(Beginning of The input)
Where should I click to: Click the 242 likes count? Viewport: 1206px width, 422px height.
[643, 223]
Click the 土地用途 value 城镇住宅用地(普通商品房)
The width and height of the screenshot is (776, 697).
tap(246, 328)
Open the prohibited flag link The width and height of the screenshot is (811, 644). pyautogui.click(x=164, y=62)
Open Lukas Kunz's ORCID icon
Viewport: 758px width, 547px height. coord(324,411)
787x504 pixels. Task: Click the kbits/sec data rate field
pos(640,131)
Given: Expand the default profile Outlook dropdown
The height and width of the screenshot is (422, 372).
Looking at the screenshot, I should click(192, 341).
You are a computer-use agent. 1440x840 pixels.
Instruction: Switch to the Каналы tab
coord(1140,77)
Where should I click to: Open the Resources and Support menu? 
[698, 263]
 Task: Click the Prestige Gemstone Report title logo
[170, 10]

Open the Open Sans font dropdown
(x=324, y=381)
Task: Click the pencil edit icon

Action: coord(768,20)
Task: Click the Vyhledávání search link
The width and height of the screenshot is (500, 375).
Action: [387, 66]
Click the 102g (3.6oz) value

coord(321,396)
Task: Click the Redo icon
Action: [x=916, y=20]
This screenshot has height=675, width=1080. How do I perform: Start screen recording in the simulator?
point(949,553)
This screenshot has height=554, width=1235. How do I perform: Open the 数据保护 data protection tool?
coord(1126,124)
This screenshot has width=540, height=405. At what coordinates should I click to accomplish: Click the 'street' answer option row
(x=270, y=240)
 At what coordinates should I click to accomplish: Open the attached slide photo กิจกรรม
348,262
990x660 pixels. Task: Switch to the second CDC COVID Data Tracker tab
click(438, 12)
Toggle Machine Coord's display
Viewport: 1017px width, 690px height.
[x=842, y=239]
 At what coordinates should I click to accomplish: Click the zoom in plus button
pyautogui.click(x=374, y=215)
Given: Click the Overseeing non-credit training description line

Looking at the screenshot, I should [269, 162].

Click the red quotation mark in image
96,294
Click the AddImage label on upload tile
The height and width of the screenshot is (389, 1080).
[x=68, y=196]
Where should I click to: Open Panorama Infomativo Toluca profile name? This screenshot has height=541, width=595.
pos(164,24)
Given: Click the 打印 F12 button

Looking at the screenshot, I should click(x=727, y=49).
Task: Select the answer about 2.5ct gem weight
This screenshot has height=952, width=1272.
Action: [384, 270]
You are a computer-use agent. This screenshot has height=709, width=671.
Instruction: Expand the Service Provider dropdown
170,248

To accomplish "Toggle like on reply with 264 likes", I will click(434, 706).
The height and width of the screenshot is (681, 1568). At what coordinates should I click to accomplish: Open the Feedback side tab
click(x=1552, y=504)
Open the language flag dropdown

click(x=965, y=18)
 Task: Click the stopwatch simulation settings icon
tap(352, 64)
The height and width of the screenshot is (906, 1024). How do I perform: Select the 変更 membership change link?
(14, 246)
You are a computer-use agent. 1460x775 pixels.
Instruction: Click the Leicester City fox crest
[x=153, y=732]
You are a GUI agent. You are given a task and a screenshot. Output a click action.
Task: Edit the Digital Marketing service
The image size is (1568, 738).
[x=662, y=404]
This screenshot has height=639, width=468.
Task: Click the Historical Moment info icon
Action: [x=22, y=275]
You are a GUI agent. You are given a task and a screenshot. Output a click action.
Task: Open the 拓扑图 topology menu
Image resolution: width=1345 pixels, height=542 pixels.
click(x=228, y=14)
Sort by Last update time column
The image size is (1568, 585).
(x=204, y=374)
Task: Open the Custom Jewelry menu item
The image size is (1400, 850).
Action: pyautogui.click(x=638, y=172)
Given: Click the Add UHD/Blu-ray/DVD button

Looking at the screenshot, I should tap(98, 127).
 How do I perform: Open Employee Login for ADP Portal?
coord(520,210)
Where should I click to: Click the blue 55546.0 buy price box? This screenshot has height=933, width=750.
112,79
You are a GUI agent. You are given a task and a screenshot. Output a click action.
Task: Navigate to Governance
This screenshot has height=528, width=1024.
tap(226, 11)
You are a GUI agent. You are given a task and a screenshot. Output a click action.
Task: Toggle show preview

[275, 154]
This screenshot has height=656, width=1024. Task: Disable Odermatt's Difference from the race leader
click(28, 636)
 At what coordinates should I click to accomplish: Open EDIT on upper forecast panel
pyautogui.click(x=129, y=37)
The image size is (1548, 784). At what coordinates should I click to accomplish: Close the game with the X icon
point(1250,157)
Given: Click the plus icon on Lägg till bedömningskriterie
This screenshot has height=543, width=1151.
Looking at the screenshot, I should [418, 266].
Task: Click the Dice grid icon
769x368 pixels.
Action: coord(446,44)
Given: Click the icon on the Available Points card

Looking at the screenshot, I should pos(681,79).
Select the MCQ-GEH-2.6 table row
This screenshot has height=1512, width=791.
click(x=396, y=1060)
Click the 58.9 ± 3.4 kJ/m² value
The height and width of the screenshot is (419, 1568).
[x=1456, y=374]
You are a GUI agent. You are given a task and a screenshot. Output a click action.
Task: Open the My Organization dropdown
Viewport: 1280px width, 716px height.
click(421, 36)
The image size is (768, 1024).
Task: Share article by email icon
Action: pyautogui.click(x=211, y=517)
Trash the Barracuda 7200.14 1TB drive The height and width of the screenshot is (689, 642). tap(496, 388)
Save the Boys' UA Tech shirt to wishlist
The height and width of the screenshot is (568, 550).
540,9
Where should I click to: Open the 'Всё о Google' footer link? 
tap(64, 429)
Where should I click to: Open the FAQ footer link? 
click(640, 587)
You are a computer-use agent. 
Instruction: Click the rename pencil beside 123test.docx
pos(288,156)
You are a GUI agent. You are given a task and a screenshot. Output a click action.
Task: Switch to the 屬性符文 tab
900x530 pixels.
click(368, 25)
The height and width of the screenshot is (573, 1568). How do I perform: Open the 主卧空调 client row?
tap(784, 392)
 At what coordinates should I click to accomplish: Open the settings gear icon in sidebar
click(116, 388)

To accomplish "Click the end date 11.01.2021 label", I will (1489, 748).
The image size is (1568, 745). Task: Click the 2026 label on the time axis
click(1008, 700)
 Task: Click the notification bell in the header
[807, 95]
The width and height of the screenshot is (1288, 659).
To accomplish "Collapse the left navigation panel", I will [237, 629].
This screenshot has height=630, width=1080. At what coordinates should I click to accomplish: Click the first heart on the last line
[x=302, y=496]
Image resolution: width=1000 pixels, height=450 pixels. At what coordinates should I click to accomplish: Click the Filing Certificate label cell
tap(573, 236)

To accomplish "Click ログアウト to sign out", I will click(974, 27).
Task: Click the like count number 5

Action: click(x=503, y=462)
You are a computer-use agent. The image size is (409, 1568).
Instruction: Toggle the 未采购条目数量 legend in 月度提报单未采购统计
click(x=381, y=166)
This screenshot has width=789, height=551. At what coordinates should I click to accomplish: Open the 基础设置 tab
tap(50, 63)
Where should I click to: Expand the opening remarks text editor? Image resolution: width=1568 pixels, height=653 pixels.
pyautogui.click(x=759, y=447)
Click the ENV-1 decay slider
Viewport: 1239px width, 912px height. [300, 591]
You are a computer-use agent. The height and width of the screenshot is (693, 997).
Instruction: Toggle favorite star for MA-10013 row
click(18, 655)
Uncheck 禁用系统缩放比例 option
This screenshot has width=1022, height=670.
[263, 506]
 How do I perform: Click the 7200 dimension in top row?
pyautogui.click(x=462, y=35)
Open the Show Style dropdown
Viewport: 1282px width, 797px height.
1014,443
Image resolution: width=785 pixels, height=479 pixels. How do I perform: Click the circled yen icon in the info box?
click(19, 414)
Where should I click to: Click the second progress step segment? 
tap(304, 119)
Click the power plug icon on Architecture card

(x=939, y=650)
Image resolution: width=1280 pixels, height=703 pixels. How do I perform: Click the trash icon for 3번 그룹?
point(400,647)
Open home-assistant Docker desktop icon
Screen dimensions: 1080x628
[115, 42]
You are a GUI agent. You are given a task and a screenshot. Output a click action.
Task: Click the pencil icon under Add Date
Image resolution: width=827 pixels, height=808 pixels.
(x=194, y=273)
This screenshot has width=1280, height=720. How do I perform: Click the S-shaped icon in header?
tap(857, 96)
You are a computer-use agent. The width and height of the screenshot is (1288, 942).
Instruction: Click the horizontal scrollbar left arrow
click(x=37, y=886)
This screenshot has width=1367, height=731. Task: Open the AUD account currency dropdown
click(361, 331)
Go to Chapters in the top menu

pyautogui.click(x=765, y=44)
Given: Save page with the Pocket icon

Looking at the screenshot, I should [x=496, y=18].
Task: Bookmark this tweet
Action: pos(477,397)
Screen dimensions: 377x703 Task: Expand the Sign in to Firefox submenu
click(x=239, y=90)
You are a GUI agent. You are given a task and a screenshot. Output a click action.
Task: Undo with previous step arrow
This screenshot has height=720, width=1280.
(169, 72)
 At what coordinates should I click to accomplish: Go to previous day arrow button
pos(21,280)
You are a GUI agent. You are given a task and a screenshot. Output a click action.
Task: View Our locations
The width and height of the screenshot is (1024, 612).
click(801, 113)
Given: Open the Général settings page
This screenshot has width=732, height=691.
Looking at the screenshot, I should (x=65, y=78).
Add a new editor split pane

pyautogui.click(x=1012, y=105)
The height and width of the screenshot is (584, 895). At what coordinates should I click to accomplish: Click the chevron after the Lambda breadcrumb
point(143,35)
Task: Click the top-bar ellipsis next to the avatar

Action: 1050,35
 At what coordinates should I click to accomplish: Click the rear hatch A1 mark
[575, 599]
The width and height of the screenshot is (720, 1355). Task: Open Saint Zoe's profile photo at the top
(End of The input)
▸ **What this task involves**
Across the records above, return every line that contains the word "will".

▸ **Solution for this exercise**
To accomplish "Toggle like on reply with 264 likes", I will click(434, 706).
To accomplish "Click the end date 11.01.2021 label", I will (1489, 748).
To accomplish "Collapse the left navigation panel", I will [237, 629].
To accomplish "Click ログアウト to sign out", I will click(974, 27).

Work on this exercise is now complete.